--- start Passage given ---
Skip to content

feat: Add capability for loaders to natively store and expose target state #9719

@edgarrmondragon

Description

@edgarrmondragon

Summary

Add a new capability for loader plugins to natively store state in the target system and expose it to Meltano. This would enable Meltano to retrieve state from loaders at the beginning of a run (similar to state backends) and allow loaders to continuously update state during the sync.

Background

Currently, state management in Meltano pipelines relies on state backends or the BookmarkWriter class (see src/meltano/core/plugin/singer/target.py). State messages from targets are captured and persisted externally. This proposal suggests allowing loaders to natively store state in the target system itself and expose a capability for Meltano to retrieve that state.

Proposed Solution

Loaders would expose a new capability (tentatively named store-target, target-state, or similar) that indicates they can:

  1. Retrieve state: At the beginning of a run, dump the current state from the target system
  2. Store state: During the sync, continuously update state in the target system as state messages are received

Meltano would:

  1. Detect this capability in the loader plugin
  2. At the beginning of a run, query the loader for existing state (similar to state backend retrieval)
--- end Passage given ---
--- start Records shown ---
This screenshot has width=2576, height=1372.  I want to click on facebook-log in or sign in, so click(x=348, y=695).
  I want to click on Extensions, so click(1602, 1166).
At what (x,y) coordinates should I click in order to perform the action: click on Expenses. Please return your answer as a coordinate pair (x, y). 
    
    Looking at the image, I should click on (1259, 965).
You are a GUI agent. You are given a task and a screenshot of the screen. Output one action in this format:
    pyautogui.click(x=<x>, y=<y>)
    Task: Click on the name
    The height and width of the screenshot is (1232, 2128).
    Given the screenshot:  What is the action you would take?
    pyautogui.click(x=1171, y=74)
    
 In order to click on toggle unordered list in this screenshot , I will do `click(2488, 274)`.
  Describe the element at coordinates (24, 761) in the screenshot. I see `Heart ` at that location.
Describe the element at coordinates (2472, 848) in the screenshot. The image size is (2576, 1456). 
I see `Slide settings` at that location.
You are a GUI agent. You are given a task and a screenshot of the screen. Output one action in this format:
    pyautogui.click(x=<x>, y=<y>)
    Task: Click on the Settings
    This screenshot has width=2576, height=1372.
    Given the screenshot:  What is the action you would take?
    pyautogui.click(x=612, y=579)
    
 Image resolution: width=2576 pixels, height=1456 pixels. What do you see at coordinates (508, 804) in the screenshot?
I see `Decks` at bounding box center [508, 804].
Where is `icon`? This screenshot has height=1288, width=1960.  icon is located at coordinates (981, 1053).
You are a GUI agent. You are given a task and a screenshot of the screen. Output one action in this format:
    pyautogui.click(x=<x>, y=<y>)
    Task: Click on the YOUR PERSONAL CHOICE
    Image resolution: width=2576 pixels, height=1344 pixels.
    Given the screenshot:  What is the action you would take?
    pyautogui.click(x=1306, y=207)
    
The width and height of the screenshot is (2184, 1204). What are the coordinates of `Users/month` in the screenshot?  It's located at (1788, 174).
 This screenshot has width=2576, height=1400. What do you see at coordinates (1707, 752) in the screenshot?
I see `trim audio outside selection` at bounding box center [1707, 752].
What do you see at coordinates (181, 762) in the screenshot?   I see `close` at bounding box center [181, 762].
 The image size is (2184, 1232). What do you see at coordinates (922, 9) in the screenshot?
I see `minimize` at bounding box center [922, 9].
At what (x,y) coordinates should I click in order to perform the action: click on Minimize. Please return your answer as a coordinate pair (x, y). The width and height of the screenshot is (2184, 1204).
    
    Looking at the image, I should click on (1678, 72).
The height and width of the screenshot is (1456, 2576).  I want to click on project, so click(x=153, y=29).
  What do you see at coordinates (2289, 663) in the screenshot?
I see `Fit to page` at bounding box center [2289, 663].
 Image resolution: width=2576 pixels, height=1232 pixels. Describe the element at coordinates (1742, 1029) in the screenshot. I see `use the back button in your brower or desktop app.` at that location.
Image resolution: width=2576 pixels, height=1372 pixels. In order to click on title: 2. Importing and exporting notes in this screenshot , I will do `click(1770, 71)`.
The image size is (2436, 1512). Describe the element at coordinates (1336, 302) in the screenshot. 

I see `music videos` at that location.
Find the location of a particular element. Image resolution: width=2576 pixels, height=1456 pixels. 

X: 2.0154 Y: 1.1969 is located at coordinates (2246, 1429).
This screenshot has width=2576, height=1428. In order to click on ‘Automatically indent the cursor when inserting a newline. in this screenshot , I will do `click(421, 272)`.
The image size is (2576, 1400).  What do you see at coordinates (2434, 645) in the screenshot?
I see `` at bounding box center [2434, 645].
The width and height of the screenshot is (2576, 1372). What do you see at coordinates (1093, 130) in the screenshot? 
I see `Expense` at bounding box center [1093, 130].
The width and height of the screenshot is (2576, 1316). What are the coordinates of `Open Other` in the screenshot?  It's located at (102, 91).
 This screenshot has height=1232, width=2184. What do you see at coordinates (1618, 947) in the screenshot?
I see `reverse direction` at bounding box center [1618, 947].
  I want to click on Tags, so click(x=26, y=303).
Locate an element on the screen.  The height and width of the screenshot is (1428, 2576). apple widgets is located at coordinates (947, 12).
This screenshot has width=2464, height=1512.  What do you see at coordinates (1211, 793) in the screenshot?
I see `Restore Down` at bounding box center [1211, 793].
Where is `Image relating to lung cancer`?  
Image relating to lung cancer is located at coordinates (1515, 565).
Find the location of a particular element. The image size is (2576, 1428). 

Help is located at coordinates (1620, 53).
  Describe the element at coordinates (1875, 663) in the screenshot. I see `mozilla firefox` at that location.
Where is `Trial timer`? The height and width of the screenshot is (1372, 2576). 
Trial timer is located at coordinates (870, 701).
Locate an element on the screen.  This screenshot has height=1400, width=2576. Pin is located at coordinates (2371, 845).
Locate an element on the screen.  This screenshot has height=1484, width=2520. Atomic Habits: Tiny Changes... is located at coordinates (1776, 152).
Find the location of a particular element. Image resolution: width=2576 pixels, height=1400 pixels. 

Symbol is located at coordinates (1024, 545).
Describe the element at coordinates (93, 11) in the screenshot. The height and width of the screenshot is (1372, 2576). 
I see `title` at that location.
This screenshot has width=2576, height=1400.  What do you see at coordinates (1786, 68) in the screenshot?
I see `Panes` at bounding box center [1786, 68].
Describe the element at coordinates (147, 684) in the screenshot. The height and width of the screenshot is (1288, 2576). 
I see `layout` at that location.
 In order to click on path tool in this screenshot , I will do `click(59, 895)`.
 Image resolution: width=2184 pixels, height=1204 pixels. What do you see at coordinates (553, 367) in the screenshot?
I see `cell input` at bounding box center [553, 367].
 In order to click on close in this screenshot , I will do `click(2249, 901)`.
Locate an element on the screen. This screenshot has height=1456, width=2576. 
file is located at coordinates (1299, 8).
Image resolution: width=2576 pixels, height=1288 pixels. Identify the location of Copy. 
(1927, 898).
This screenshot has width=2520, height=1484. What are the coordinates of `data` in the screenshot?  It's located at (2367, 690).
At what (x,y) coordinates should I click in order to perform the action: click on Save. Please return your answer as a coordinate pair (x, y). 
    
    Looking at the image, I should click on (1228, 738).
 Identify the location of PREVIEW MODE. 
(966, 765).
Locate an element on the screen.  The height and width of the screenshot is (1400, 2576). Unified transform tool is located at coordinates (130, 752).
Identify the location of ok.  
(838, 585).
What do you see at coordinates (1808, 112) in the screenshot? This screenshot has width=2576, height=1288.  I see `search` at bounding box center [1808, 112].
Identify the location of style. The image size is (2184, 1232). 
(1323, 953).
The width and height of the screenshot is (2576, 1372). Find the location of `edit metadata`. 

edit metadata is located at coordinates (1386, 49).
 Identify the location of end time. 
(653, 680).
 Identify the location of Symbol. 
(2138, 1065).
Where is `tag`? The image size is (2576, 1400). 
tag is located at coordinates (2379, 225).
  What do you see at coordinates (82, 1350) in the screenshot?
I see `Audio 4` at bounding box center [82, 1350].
--- end Records shown ---
▸ To do:
[1] Using the Meltano feature proposal, decide whether each statement agrees with it, answering yes or no and quoting the deciding words: (a) Meltano could retrieve state from loaders at the start of a run. (b) The new capability already has a settled name. (c) Loaders would write state to the target only once, after the sync ends.
[2] Please reproduce the Meltano feature proposal word for word from "Loaders would expose" to "state backend retrieval)".
Nothing in the rows is needed here.

▸ Outputs in order:
[1]
(a) Yes: "enable Meltano to retrieve state from loaders at the beginning of a run"
(b) No: "tentatively named store-target, target-state, or similar"
(c) No: "During the sync, continuously update state in the target system as state messages are received"

[2]
Loaders would expose a new capability (tentatively named store-target, target-state, or similar) that indicates they can:

  1. Retrieve state: At the beginning of a run, dump the current state from the target system
  2. Store state: During the sync, continuously update state in the target system as state messages are received

Meltano would:

  1. Detect this capability in the loader plugin
  2. At the beginning of a run, query the loader for existing state (similar to state backend retrieval)